I completely agree with the West End Games comment by David. As he knows, a couple of years ago I started reading ALL the short stories from the Adventure Journal and wow, did I love them. They almost became my favourite part of the EU at the time! Nearly all of them took place during the OT era or just a few years later, and you could see the war between the Alliance and the Empire from so many different points of view, by following the story of characters that would be just in the background of the original films or as secondary characters at best. And so many of those AJ stories had compelling female characters and protagonists! That was such a pleasant surprise, because it showed that these things could really be done and with impressive results. It’s taken about two decades, but it was so good to see with this trailer that many of those elements will be on the big screen. Finally!
And another thing I really enjoyed with this preview was that the Death Star looks HUGE! I think it’s important that they focus on how much of a big threat the battle station represents, and especially after TFA, where they showed the DS appear rather small next to Starkiller Base and then get dismissed with “eh, you can always blow those things up”. It’s nice to see that they won’t limit themselves to “now we’ll show one that’s bigger and badder!” but also they’ll give us a reminder of just how high the stakes were with the first of those superweapons.
Here’s hoping the film is at least as good as that teaser was 🙂
Very true, the sense of scale in those Death Star shots is breathtaking, and perhaps to be expected from the guy who directed Godzilla!
The connection to the old RPG material is interesting. The briefing scene between Erso and Mothma immediately reminded me of the old Dark Forces games (https://i.ytimg.com/vi/AW8yk_eIHJU/hqdefault.jpg). Kyle Katarn/Jyn Erso is too cool to care about your rebellion! But sure, they’ll help you anyway…
There were some other interesting parallels, too: http://moviepilot.com/posts/3859966
I’m totally down for Dark Forces: The Movie.
Does anyone else remember the old Rogue Squadron II: Rogue Leader game for Gamecube? I loved this game so much haha. Two of the missions involved rendezvousing up with a ship that has the Death Star II plans, but when it crash lands on the sandy beaches of Kothlis you provide air support for ground troops who have to fight through stormtroopers, E-webs, and AT-ATs to recover the data. To me the scenes of rebels fighting on a beach through stiff opposition reminded me a lot of that particular mission. I’m sure the movie will take a different approach, but it would be a neat aesthetic to borrow from since we haven’t yet seen a tropical beach locale in the Star Wars films.

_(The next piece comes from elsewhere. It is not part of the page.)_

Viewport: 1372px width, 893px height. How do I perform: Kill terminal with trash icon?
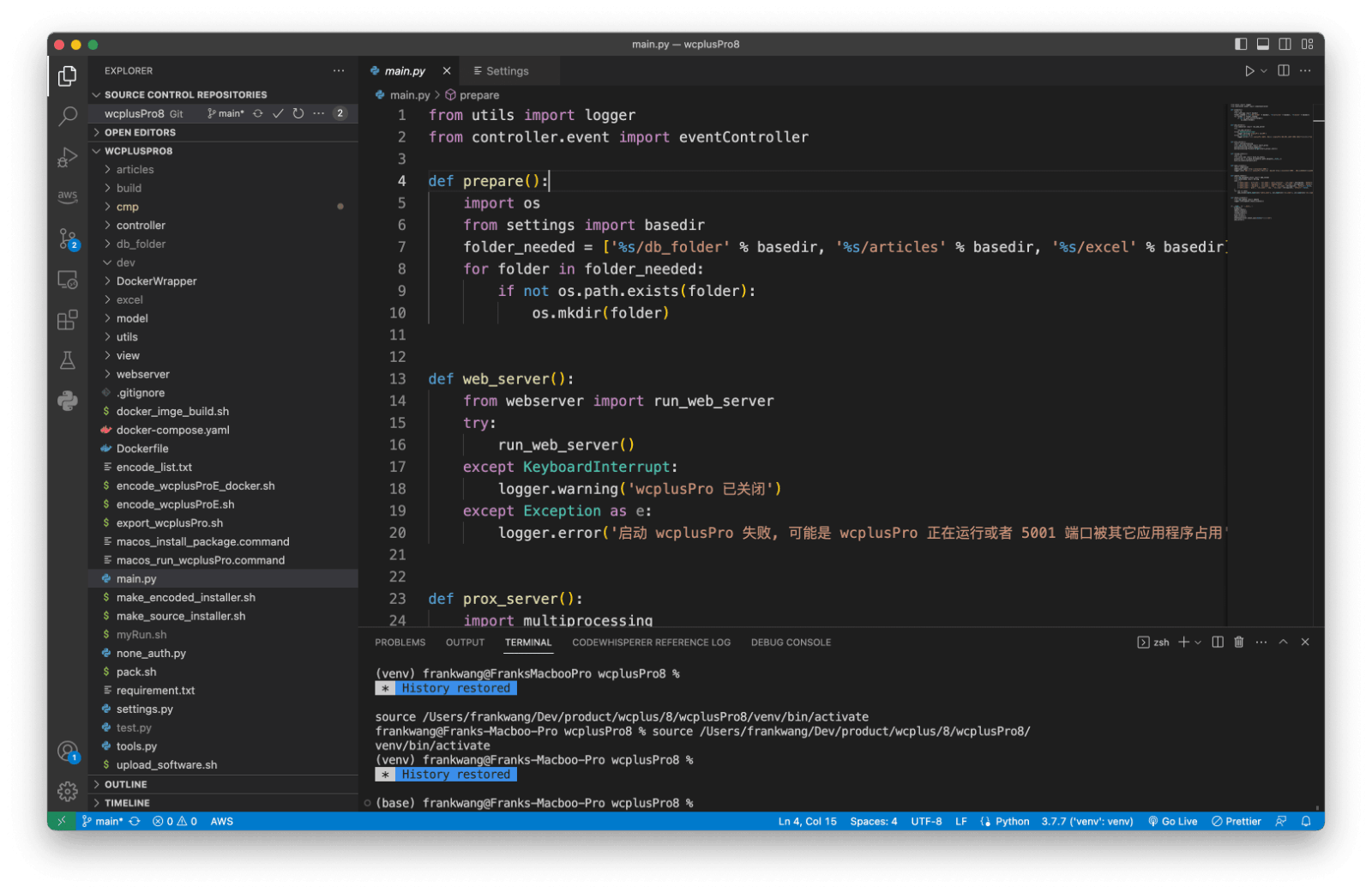pos(1238,643)
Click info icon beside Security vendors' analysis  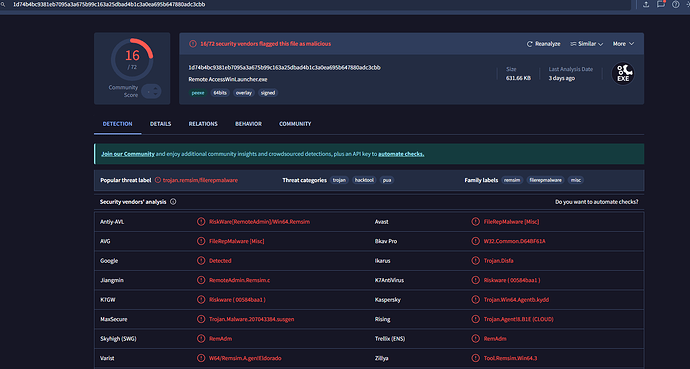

http://starwars.wikia.com/wiki/Battle_of_Kothlis
I actually thought of that mission the first time I saw the Takodana X-wing battle.
I did think of the Rogue Leader mission straight away when watching the Rogue One teaser, yes… It’s quite probable they were actually inspired by it, if they knew of the game!
And the Takodana footage in the TFA trailer reminded me more of the first mission in “Rogue Squadron III: Rebel Strike”, actually…
Oh yeah, the Kothlis level – like quite a few others in RS2, a bastard to complete – or, more accurately, the Y-Wing’s a pig to control!
Seriously! That game was great fun but so challenging–I still don’t think I EVER beat the final mission (flying in and out of Death Star II) without using cheat codes.
Even with infinite lives, I never made it through either of the final two Endor levels – TIE Bombers always destroyed the Medical frigate and the Falcon always got blasted above the DS2. Bastard hard game, but damn it did look lovely. Still holds up now too.
*Shaking my head at both of you* 😛
But yes, I really loved that game. Liked it way more than its sequel, really.